THE JUDGMENT ON THIS ISSUE

  1. I now turn to consider the effect of the August 2014 Order which, according to Mr McGann’s legal team, precludes Mr Bisping from relying upon any witness evidence of fact at trial.

  1. It is right that I should begin that consideration by noting that there can be no doubt that the performance by Mr Bisping of his disclosure obligations in this case has repeatedly been found to be inadequate.

  1. The parties were ordered to give standard disclosure by District Judge Conway in his Order dated 7 October 2013.   Mr Bisping served his List of Documents on 14 November 2013.  Mr McGann’s solicitors drew attention in correspondence to a number of deficiencies in that list. When Mr Bisping failed to remedy those deficiencies voluntarily, Mr McGann’s solicitors issued on 10 April 2014 an application for specific disclosure.  That application came on for hearing on 28 August 2014 before HH Judge Mackie QC, together with an application by Mr Bisping for directions and for relief from sanctions in relation to his failure to file witness statements by the date specified in HH Judge Halbert’s Order dated 25 November 2013.

  1. Judge Mackie made the August 2014 Order in response to those applications.   In the August 2014 Order, he gave a number of directions, including one requiring Mr Bisping to give specific disclosure of 14 categories of document. He granted Mr Bisping’s application for relief from sanctions, but only subject to certain conditions, including the condition that:

(b) The Defendant must fully comply with all further orders of the Court hearing, including this Order.
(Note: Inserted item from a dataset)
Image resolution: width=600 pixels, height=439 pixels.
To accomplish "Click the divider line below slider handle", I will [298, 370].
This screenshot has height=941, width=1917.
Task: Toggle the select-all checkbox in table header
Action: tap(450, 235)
In the event of his failing to comply with any paragraph of this Order or any further order of the Court, he may make an application for relief but such application shall be made to HH Judge Mackie QC ..

In the event of the Defendant failing to comply with any of these conditions (and subject to any order for relief pursuant to an application under sub- paragraph (b) above), the Defendant shall not be entitled to rely on any witness evidence of fact at trial.
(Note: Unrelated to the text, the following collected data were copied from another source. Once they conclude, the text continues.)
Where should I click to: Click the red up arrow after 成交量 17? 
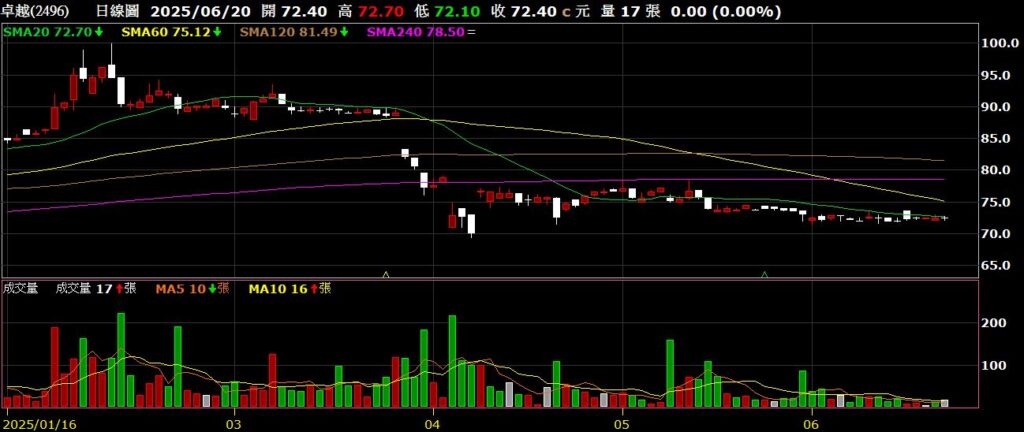click(x=119, y=289)
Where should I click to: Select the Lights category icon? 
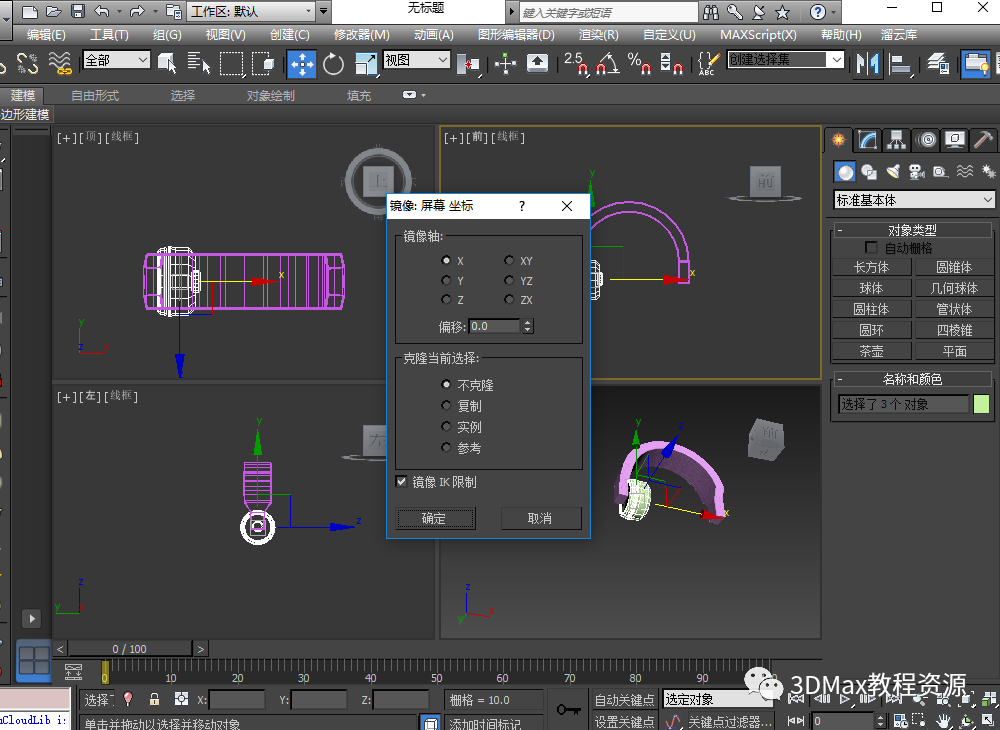(893, 172)
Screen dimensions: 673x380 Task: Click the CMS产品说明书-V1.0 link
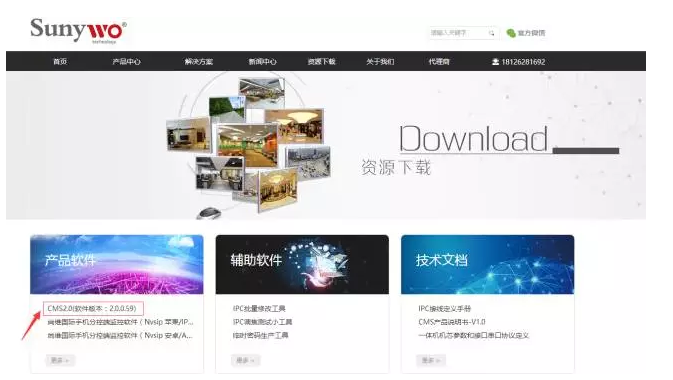[452, 322]
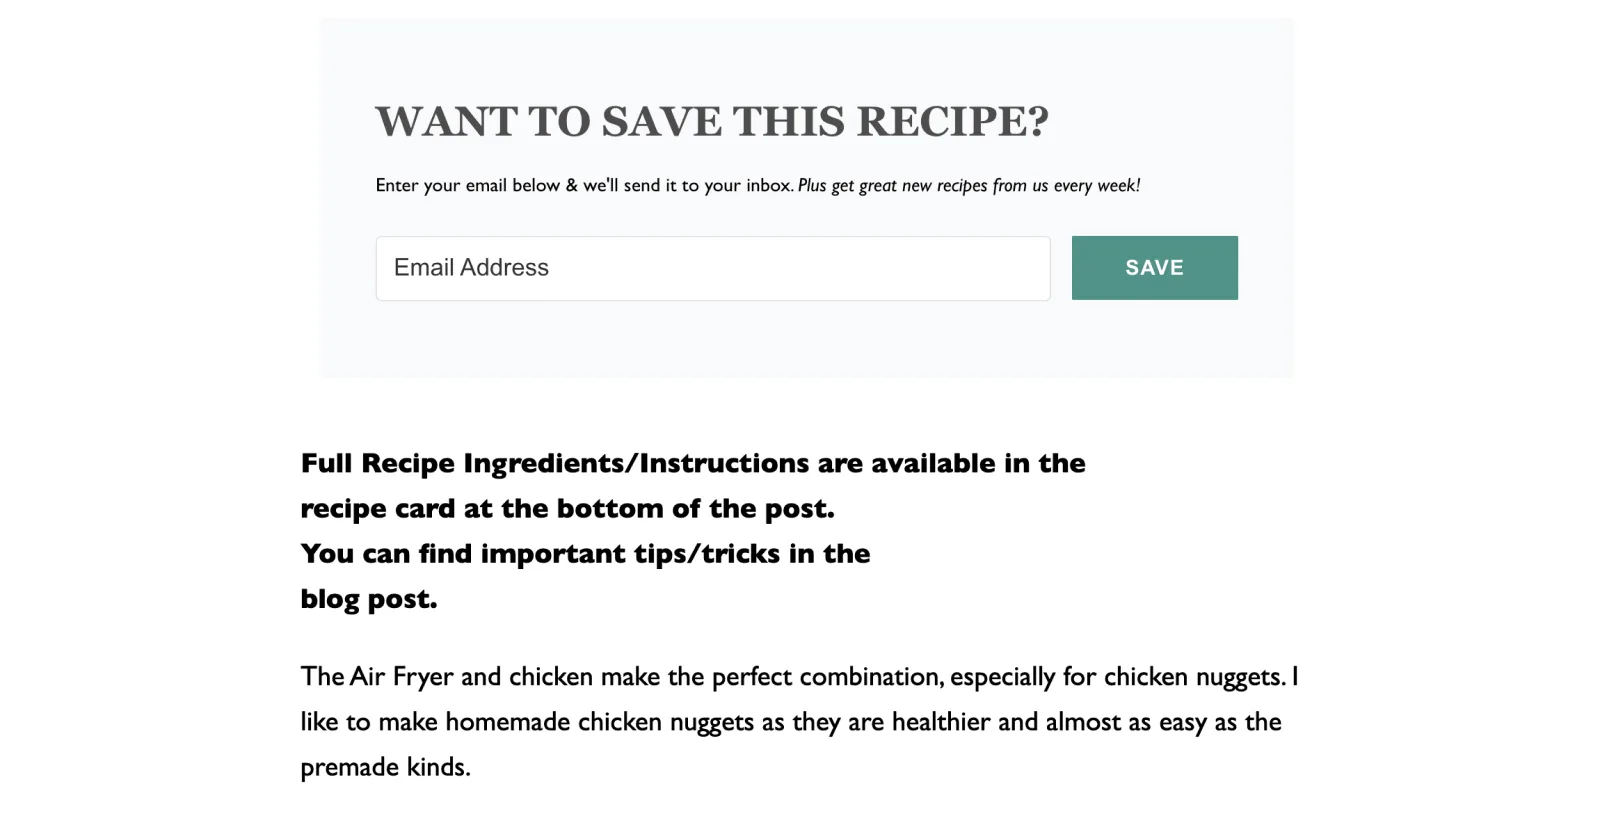The width and height of the screenshot is (1600, 814).
Task: Click the bold "Full Recipe Ingredients/Instructions" line
Action: click(692, 463)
  1. Thereafter, Mr Bisping provided a small number of documents, purportedly in compliance with the August 2014 Order, and sought an extension of time to comply with certain other elements of that order.  In response, Mr McGann’s solicitors issued further applications for disclosure.  These resulted in another order made by HH Judge Mackie QC on 16 October 2014.  Judge Mackie found that Mr Bisping had not complied with the August 2014 Order, but permitted Mr Bisping an extension of time and ordered him to provide witness statements, one made by himself, and one made by his accountant, Mr Farnsworth.  Those witness statements were to list the disclosable documents which were no longer in Mr Bisping’s control, and were to explain what had become of those documents, and to set out the extent of the searches that have been made to locate those documents.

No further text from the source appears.